In this volume, university researchers and urban elementary teacher-researchers coauthor chapters on the teachers' year-long inquiries, on a range of literacy topics that they conducted as part of a collaborative school-university action research project. Central to this project was the teacher-researchers' attempts to transform their teaching practices to meet the needs of students from diverse ethnic and linguistic backgrounds, and their finding that their inquiry efforts resulted in developing more collaborative styles of teaching.
Because the everyday interactions between teachers and students are realized by the social talk in the classroom, the university- and teacher-researchers analyzed classroom discourse to study and document the teachers' efforts to make changes in the locus of power in literacy teaching and learning. The chapters include many classroom discourse examples to illustrate the critical points or incidents of these teachers' inquiries. They show the successes and the struggles involved in shedding teacher-controlled patterns of talk.
This book explores the process of urban teachers' journeys to create dialogically organized literacy instruction in particular literacy routines--called, in this book, curriculum genres. The book is organized in terms of these curriculum genres, such as writing curriculum genres, reading-aloud curriculum genres, drama curriculum genres, and so forth. Teacher inquiries were conducted in various elementary grade levels, from kindergarten through grade eight. Three occurred in bilingual classrooms and one in a special education classroom. The first and last chapters, written by the editors, provide the background, theoretical, and methodological underpinnings of the project.
"The information is relevant to all who teach. This scholarly book presents a richly detailed portrait of literacy, is easy to read, and provides numerous examples grounded in theory and practical application. Highly recommended for graduate and upper-division undergraduate students interested in literacy."

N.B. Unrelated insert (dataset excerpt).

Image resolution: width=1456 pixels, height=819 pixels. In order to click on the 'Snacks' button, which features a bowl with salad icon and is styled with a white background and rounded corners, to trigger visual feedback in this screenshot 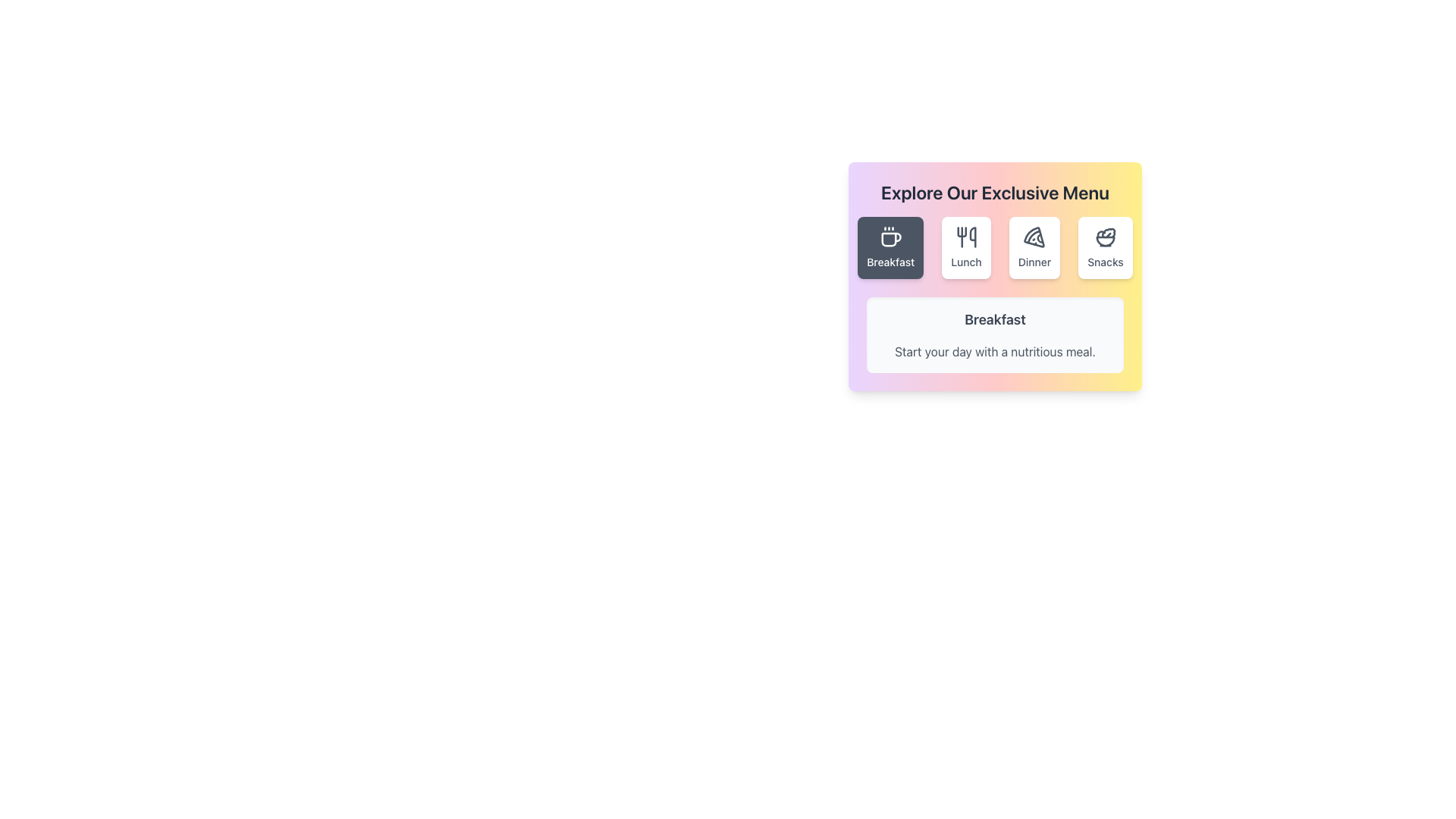, I will do `click(1106, 247)`.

"Two collaborative efforts are chronicled in this volume, and both are equally interesting and instructive: first, the effort by teachers to improve the quality of instruction in their classrooms, with the support and encouragement of university personnel, and second, the efforts of individual teachers to establish collaborative inquiry in their own classrooms....These essays constitute a front line view of what it actually means to improve instruction, under the most difficult of circumstances, and demonstrate the importance of supporting competent and dedicated teachers."